Portavoce del verbo divino nell’arte fiorentina del suo tempo e autore di alcuni dei più noti prototipi sacri legati alla devozione popolare, Carlo Dolci ha legato saldamente il suo nome a modelli pittorici che, per la loro immediatezza narrativa e per l’accostante spiritualità delle figure, modelli pittorici, che hanno lasciato una scia indelebile nelle immagini di culto fino ai giorni nostri. È questo il caso delle celeberrime Addolorata e Madonna del dito, proposte con frequenza dall’artista e dai suoi adepti fino a Settecento inoltrato, utilizzate spesso, nel corso dei secoli, come immaginette votive, soprattutto per i cosiddetti “santini”.

«Furono suoi discepoli: in primo luogo Onorio Marinari, suo stretto parente, pittore diligentissimo e di tanto buon gusto, che, avendo fatte opere bellissime, e facendone tuttavia, darà a suo tempo gran materia a noi, o ad altri, di parlare di lui. Agnesa sua figliuola, maritata a Stefano di Carlo Baci setajuolo, la quale imitando la maniera del padre, e conducendo del continuo opere belle, si è guadagnata fin qui non poco nome. Alessandro Lomi e Bartolomeo Mancini sono stati ancora essi discepoli di Carlo: e tanto l’uno che l’altro, colla diligenza, con cui cercano di assecondare il gusto del maestro, danno non poca speranza di ottima riuscita». Così Filippo Baldinucci tratteggia in poche, efficaci righe i contorni della bottega di Carlo Dolci.
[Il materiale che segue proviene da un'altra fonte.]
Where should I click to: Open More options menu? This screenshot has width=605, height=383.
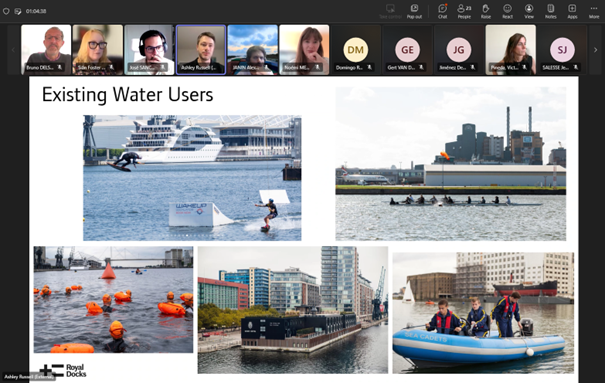[x=594, y=11]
Riguardo ad Agnese, la figlia di Carlo, battezzata il 24 settembre 1659, oscura, finora, è stata la data della sua morte tra il 1680 e il 1621. I termini cronologici dell’attività di Agnese si dilatano ma continua a languire il numero delle sue opere certe tra le quali si possono considerare autografi soltanto il giovanile Autoritratto e alcuni dei commoventi fogli appartenenti al celebre taccuino del Fizwilliam Museum di Cambridge, in cui si è creduto di poter ravvisare, piuttosto arbitrariamente, anche le mani di un’altra figlia di Carlo, Agata, insieme ai molti attribuiti ad Agnese.

Per quanto riguarda invece, i dipinti di Agnese ricordati dai documenti, un “Gesù fanciullo” si trovava nella celebre galleria Rinuccini, un “Gesù Cristo che fa l’orazione nell’orto” è citato in un inventario e molte altre opere ancora disperse in aste inglesi. Recentemente le sono stati attribuiti anche un bel San Michele Arcangelo della raccolta Amata, in mostra a Pitti, e un San Sebastiano della Galleria Corsini.

Terreno minato d’insidie attributive, dunque, la bottega di Carlo Dolci, della cui fortuna sono testimoni copie, esorbitanti nel numero e disomogenee nella qualità, proliferate anche nell’Ottocento, che troppo spesso hanno trasformato i dipinti di Dolci da altissimi capolavori in rispettive immagini devozionali.

E pensare che soltanto pochi anni dopo la generale considerazione riservata alle copie avrebbe iniziato il suo lento e inesorabile declino: «la pittura», avrebbe asserito, infatti, Edgar Degas, «è innanzitutto un prodotto dell’immaginazione, non deve mai essere una copia. L’aria che si vede nei quadri dei maestri non è replicabile».